The Boys in the Bunkhouse – Book Review

“A couple dozen disabled men. All from Texas. Living in an old boarded up schoolhouse out in Atalissa. For decades. Eviscerating turkeys in a meat-processing plant. For decades. Financially exploited. For decades.” (Barry, 2016)

The Boys in the Bunkhouse: Servitude and Salvation in the Heartland is written by Dan Barry, both a reporter and a columnist for the New York Times. He investigates a lead which blossoms into a story about the abuse of physically and intellectually disabled men in Iowa.  “The Boys”, as they were known, 21 of them, were living in an old schoolhouse, working in a turkey processing plant while being financially exploited and becoming over decades the forgotten and the unwanted.

Barry’s style of writing is raw and pungent.  It is purely journalistic with underlying sensitivity; though he is the journalist telling the story, he is also part of the story. This book is an extended feature piece with great description that gives the reader mental images of what it was actually like to live in that bunkhouse. He provides details on how they were punished if they were thought to not be working, how they lived on $65 a month, were called names, hit, kicked, forced to stand with their hands on a pole, and handcuffed to the bed. The bunkhouse was infested with roaches and rat feces. These men were living under inhuman conditions and the people of Atalissa failed to notice the neglect and exploitation. They were promised a tidy retirement but those of retirement age were put in a nursing home with a life savings of $80.

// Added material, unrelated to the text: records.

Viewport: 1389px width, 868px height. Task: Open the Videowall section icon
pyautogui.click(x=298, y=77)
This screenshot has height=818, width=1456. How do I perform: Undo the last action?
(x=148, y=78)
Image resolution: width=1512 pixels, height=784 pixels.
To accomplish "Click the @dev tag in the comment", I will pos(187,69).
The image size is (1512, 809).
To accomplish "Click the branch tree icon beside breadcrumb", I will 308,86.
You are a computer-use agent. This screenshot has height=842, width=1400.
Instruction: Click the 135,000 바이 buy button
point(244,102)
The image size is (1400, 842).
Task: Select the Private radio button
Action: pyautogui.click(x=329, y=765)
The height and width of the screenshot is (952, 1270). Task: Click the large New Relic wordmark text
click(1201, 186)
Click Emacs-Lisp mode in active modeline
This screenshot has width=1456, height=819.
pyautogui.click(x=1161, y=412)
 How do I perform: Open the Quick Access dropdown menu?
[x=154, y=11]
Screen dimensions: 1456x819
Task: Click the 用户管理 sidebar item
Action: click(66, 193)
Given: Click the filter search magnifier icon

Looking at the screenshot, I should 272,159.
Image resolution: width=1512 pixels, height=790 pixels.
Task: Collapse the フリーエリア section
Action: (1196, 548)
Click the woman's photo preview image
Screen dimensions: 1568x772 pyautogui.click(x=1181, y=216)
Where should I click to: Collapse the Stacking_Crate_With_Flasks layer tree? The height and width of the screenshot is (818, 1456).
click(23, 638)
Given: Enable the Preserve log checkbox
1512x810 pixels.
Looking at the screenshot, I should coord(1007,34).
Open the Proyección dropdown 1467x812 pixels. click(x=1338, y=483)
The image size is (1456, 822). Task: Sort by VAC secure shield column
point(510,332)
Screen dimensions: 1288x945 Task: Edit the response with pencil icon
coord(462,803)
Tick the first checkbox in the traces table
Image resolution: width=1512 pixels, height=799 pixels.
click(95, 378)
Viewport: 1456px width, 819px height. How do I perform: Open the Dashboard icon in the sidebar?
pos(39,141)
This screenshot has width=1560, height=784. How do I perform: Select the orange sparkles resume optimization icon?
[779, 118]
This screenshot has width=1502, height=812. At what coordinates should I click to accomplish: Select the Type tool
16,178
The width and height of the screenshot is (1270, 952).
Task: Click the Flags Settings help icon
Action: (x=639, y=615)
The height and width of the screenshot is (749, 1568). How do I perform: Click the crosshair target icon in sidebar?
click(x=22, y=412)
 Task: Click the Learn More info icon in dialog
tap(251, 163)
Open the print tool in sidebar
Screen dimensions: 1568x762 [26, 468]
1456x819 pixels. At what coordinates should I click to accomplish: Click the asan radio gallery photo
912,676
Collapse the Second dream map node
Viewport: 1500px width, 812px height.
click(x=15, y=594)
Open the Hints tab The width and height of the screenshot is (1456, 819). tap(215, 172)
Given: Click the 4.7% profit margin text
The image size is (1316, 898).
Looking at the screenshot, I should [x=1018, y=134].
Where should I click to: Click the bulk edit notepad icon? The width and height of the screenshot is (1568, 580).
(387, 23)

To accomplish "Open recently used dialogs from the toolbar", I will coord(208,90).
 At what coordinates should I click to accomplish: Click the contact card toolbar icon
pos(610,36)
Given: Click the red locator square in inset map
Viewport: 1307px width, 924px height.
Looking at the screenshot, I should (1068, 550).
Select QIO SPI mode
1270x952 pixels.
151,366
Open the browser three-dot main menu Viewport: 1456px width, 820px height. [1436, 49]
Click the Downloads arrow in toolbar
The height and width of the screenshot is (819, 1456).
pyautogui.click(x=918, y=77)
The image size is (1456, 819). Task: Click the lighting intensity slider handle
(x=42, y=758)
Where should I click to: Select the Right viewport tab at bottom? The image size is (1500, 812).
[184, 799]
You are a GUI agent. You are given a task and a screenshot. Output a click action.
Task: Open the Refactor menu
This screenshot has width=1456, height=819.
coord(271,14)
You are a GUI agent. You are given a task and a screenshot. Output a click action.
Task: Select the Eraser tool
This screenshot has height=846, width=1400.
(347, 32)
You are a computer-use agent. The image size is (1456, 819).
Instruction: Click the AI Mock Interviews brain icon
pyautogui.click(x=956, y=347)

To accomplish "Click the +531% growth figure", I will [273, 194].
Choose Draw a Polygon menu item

This story is reminiscent of The Grapes of Wrath by John Steinbeck. The bleakness of the Great Depression exemplified in the Steinbeck novel and the indignity suffered by the characters resonates in The Boys in the Bunkhouse. The men in the bunkhouse wanted to work, silently existed, and were in essence part of community life without the rights and dignity of citizenship.

Dan Barry presents the aftermath of an attempt to find workers and pay them a low income after it was no longer possible to have Mexican workers come into the state around 1964.  The idea arose to train and pay institutionalized men to do simple work on farms and in factories. In this narration, Barry is depicting the evil that ensues as soon as men or women are objectified and their inherent dignity is denied.

This book speaks to those who know what suffering is. It is also a reminder to those who do not consider the other person as equal or deserving as they are that everyone is important. No one deserves what those men went through.

“Men with physical and mental disabilities, living in an old schoolhouse, eviscerating turkeys for very little money, for decades.” (Barry, 2016)

References

Barry, D. (2016). The Boys in the Bunkhouse: Servitude and Salvation in the Heartland. New York: HarperCollins Publishers.